Among 24 selected works, we identified 32 patterns that we classified as orchestration, aggregation, event-management, availability, communication, and authorization.
In this post, we summarize the patterns identified, together with their benefits and issues.
More information on the method adopted to summarize the patterns, and on the results can be found in our paper (Taibi2020)
The Patterns Proposed by Practitioners
We identified 32 patterns that we classified into five categories, namely:
- orchestration and aggregation
- event management
Orchestration and Aggregation
These patterns can be used to compose serverless functions or to orchestrate their execution creating more complex functions or microservices.
Aggregator [S12][S2][S1] (also known as “Durable functions” [S3])
Problem: Exposing a single endpoint for several APIs.
Solution: A function calls APIs separately, then aggregates the results and exposes them as a singular endpoint.
Data Lake [S4] [S5]
Problem: Keeping up with evolving requirements of data transformation and processing can be a hassle.
Solution: The data lake is a physical storage for raw data where data is processed and deleted the least possible. Organizing it with sensible metadata naming as times is a must for keeping order.

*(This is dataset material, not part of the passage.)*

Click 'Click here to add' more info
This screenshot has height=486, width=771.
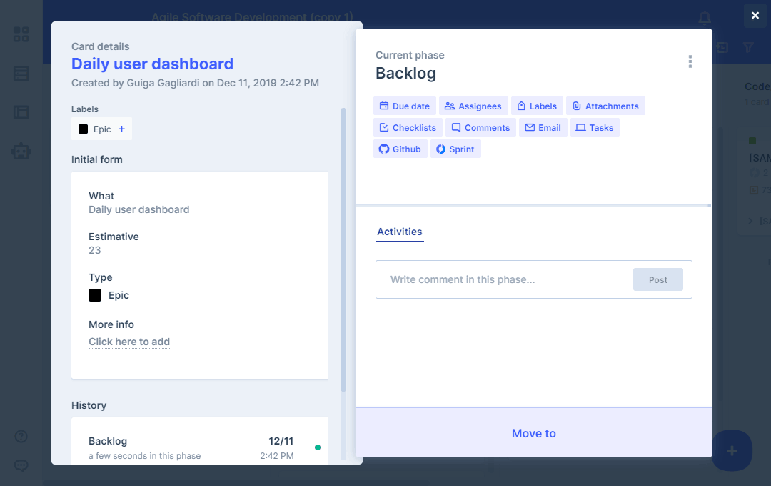tap(129, 342)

Benefits: The data remains always the same independently from the needs of the moment. It can be transformed just in time as necessary.
Fan-In/Fan-Out [S12][S8][S2][S4] (also known as “Virtual Actors” [S6], “Data transformation” [S7], “Processor” [S9], “Fire triggers and transformations” [S3])
Problem: Enable the execution of long tasks that exceed the maximum execution time (similar to Function Chain).
Solution: Split the work parallel tasks and aggregate the results in the end. The parallel execution leads to faster completion.
Issues: Strong coupling between the chained functions. As for function chain, splitting the tasks between functions can be complex [S10].
Function chain [S10][S3]:
Problem: Enable to execute long tasks that exceed the maximum execution time (e.g., longer than 15 minutes in Lambda).
Solution: Combine functions in a chain. An initial function starts the computation while keeping track of the remaining execution time. Before reaching the maximum execution time, the function invokes another function asynchronously, passing each parameter needed to continue the computation. The initial function can then terminated without affecting the next function in the chain.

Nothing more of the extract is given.